Calderys
- Company type: Private
- Industry: Refractory
- Founded: 2005
- Headquarters: Paris, France
- Area served: Worldwide
- Key people: Michel Cornelissen (President and CEO)
- Number of employees: 4.500 (excluding contractors)
- Website: calderys.com

= Calderys =

Manufacturing company

Calderys is a privately owned company of refractory solutions headquartered in Paris, France. It resulted from the merger of the refractory companies Plibrico and Lafarge Réfractaires in 2005, and combined its operations with HarbisonWalker International (HWI) in 2023.

== History ==

=== Origins ===
William A.L. Schaefer, in 1914, developed the first monolithic refractory and created the Pliable Firebrick Company, which is also known as Plibrico. Plibrico developed its presence throughout Europe from 1930 to 1960, and was acquired by the group Imetal (future Imerys) in 1996.

Since the start of the 20th century, the Lafarge company has been developing refactory solutions. During the 1970s, Lafarge became France's leading refractory manufacturer. In 1980, Lafarge officially created Lafarge Réfractaires after its acquisition of the Belgian refractory company Groupe Coppée. In 2001, Lafarge created the company Materis to divest its building materials division, including Lafarge Réfractaires. In 2004, Imerys acquired Lafarge Réfractaires from Materis for 130 million euros.

=== 2005: Calderys ===
In 2005, Imerys merged Plibrico and Lafarge Réfractaires to create Calderys. Imerys pursued Calderys' global expansion with acquisitions such as ACE Refractories in India in 2007, Svenska Silikaverken AB and Valöns in Sweden in 2008, PT Indoporlen in Indonesia in 2013, S&B in 2015, and Kerneos in 2017.

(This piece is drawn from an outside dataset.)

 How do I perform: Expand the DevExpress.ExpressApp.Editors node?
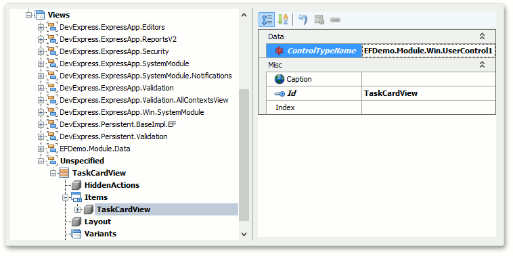point(41,28)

In 2023, Imerys sold Calderys to a US private investment firm for 930 million euros. After the acquisition, Calderys became a standalone company. The fund also acquired HarbisonWalker International (HWI) and combined its operations with Calderys. Both companies were rebranded for unification purposes.

== Activities ==
Calderys is a refractory solutions provider headquartered in Paris, France. The company manufactures and distributes high temperature solutions, from refractories to casting fluxes and molding solutions. It operates 50 production sites in 30 countries (2025). Since 2023, the company combined its operations with HWI which became Calderys' brand for the Americas region. Michel Cornelissen has been President and CEO of Calderys, including HWI, since February 2023.